魔力をエネルギーとして動く、巨大な人型兵器。アルマ王国の量産機である〈サーラス〉は、ゴーレムとして平均的な18メートルの全長を持つ。数字だけではピンと来ないが、王壁に匹敵する高さと云われれば、それだけの大きさのものが人間のように動き回っていること自体が奇跡のようでもある。
十年程前に完成された〈サーラス〉は、所詮は弱小国であるアルマ王国が近隣諸国に一躍名を轟かせる事になったぐらいの名機である。だが、今となってはさすがに旧式の汚名は拭い難く、ここ最近は隣国の最新鋭機〈リル・ラパ〉に連戦連敗の有り様だった。
安定性が売りの時代は終わったのである。
濃緑のカラーリングに、丸みを帯びた重厚なフォルムの〈サーラス〉は亀にも例えられる。かつては鉄壁の守りを意味する褒め言葉だったが、現在ではのろのろと鈍重な動きに対する皮肉になってしまっていた。
アルマ王国の民は〈サーラス〉が敗北する度に悔し涙を流してきたものだ。
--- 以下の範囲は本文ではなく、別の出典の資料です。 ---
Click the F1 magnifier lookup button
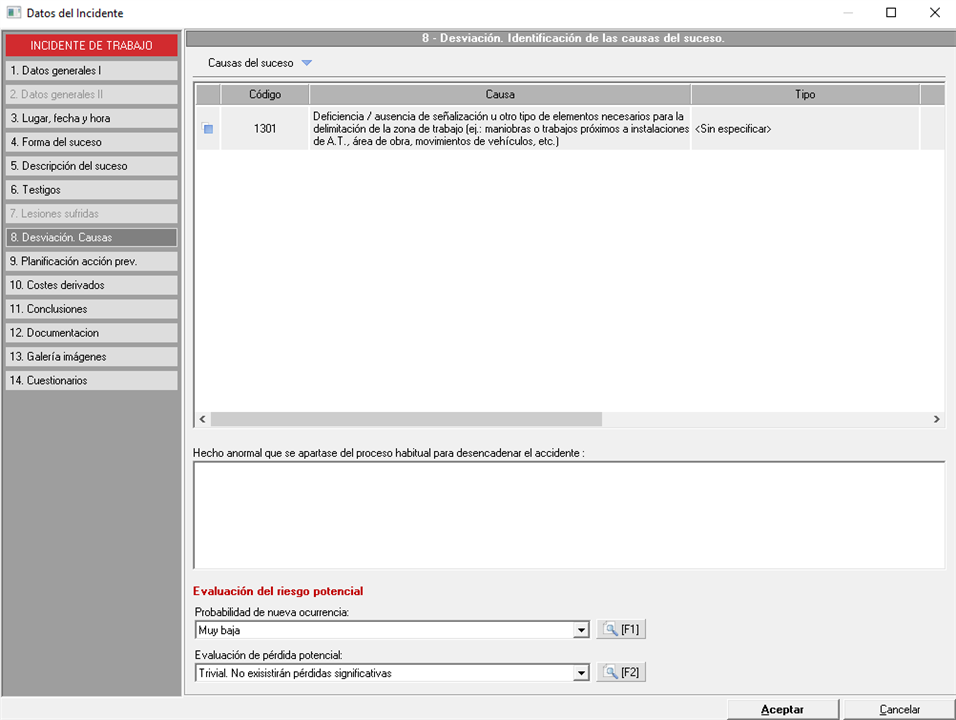 click(x=621, y=630)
何と云っても、ゴーレムとそれを操る騎士は国家の象徴であると共に、絶大な人気を誇るヒーローなのだから――。
それだから――。
国民全員、夢と希望を託すに足る〈サーラス〉の次を待ち望んでいた。
「すごい、〈サーラス〉と全然違う!」
「当然だよ! 〈リル・ラパ〉より速いはずなんだから。エーテルフレームから設計を見直したら、フォルムはまったく違うものになるに決まっている」
レイティシアの驚きの声に、ユーマは反射的に叫び返していた。
二人がまったく一緒のポーズで指差しているもの――。
それを見るためならば、教会に不法侵入し、披露会が行われる王城の闘技場を覗くなんて無茶もしたくなる。後悔なんてまったくなかった。興奮と歓喜ばかり、狂おしく胸の内で渦巻いている。
ここまで来て良かった。
「綺麗。あんなゴーレムの騎士になりたい」
輝かしい夢を素直に口にするレイティシア。彼女と対照的に、ユーマはぐっと言葉を呑み込んだ。頭痛。こんな時にも、何の前触れもなく襲い来る原因不明の病――まるで、『お前は騎士になんてなれない』と云われたような気分になり、ユーマは何も云えなくなる。
痛みには唇を噛んで必死に堪えたが、悔しさまでは噛み殺せなかった。
騎士になりたい。
子供ならば、誰だって騎士に憧れる。
本当は、ユーマだって――。
「僕も、僕だって……」
レイティシアに潰されないように、ユーマはさらに大きく身を乗り出した。
二人が熱心に視線を向ける先にあるものは、これまで見た事もないゴーレムである。
アルマ王国、次期正式量産試作型――。
戦術級魔法兵器、ゴーレム〈レ―ベンワール〉。